Every electromagnetic radiation contains particular frequency(f), Wavelength(l) and Amplitude (a). Frequency and Wavelength categories the wave (Infrared , Radio etc) and will be constant. But Amplitude decreases over time. It can be because of propagation or losses.
So i want to know how the colours in visible spectrum look with different amplitudes. Can we observe it with naked eye?
Can i get Some examples of different amplitudes in visible spectrum
Amplitude is just how strong the light is. If you take a red LED and you hold it close to a wall, the amplitude is "high". If you have it far away, the amplitude is low, and equivalently, it looks less bright. (see also the comments below).
The color does not change. They look the same.
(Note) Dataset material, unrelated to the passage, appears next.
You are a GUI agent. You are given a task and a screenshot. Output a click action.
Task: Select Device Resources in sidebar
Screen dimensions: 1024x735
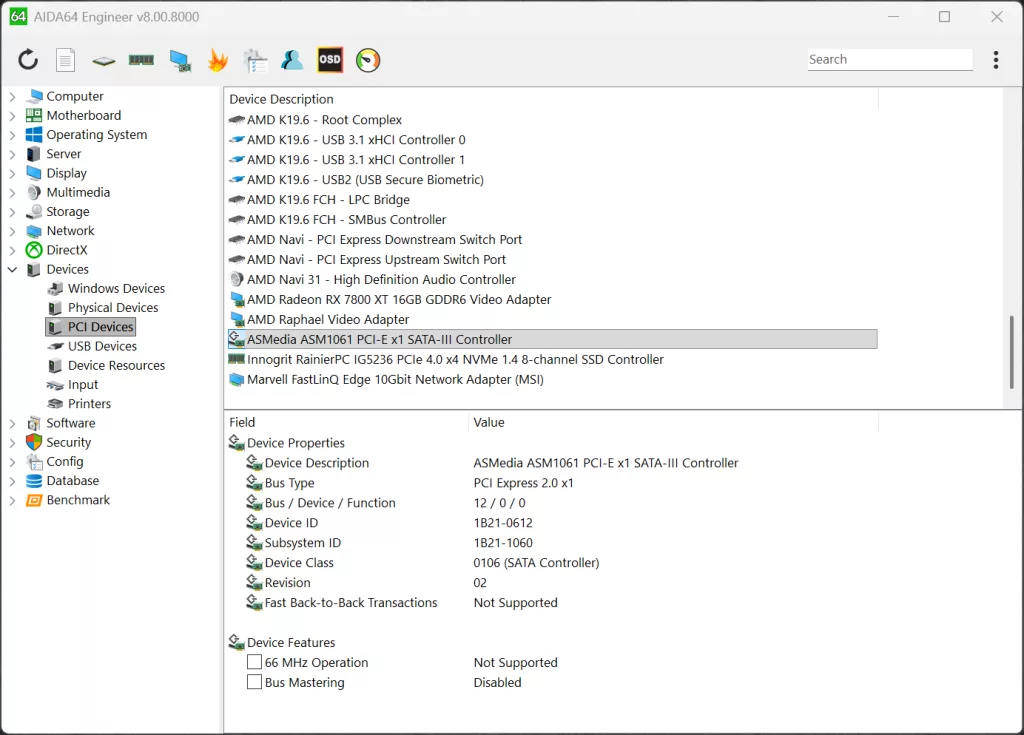[x=116, y=365]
(Simple answer above, the harder answer has to do on the fact that very low amplitude visible light looks grey. If you think on how it looks like to go around a room at night, you can see things, but everything is just grey. Not only that, but you can see better with your peripheral vision than with your central visual point. That's because we have 2 different light sensitive cells in our retina: the cones and the rods. The cones are responsible for color vision (there are 3 different types, each sensitive to a different part of the visible spectrum), but are less sensitive to light than rods are. Rods are used only to detect visible light, independent of color and are more sensitive. But as humans are diurnal, our main focus point (fauvea) in the retina has a much bigger proportion of cones than rods. But the peripheral region has much more rods, and so at night, you can see better on the sides of the middle than directly on the focus of your vision. Also, at night the cones are not sensitive enough for the amplitude of the light, only the rods are, and so things look more black and white (grey) than during the day.)
As José Andrade pointed out,
Amplitude is just how strong the light is.
However, there is a problem with José's assumption that:
the color does not change. They look the same.
And @Not_Einstein is right when he writes:
as the intensity is one component of color, the color will change. Maybe not the hue, but the color will. Bright red is not the same color as dim red.
But the problem is actually even more complex than that.
Very few monochromatic lights conserve the same hue when their intensity changes. You can see that with LEDs: in a white room with no other light source, have a look at the color of the light projected by a blue LED situated, say, at 5 cm of a white wall. Then look at the color of the light projected in the room: they are different. The high-intensity blue light is blue, the low intensity light is violet.
This difference in hue exists for most wavelengths. As far as I can tell by my own experience with monochromatic LEDs, the only "hue stable" lights will be violet (between 380 and 430 nm), blue-green (around 490~500nm, and probably slightly different for each individual), yellow (around 570~575nm - probably slightly different for each individual) and far red (between 640~650 and 700nm). Other monochromatic lights tend to change in hue when the intensity of the light changes.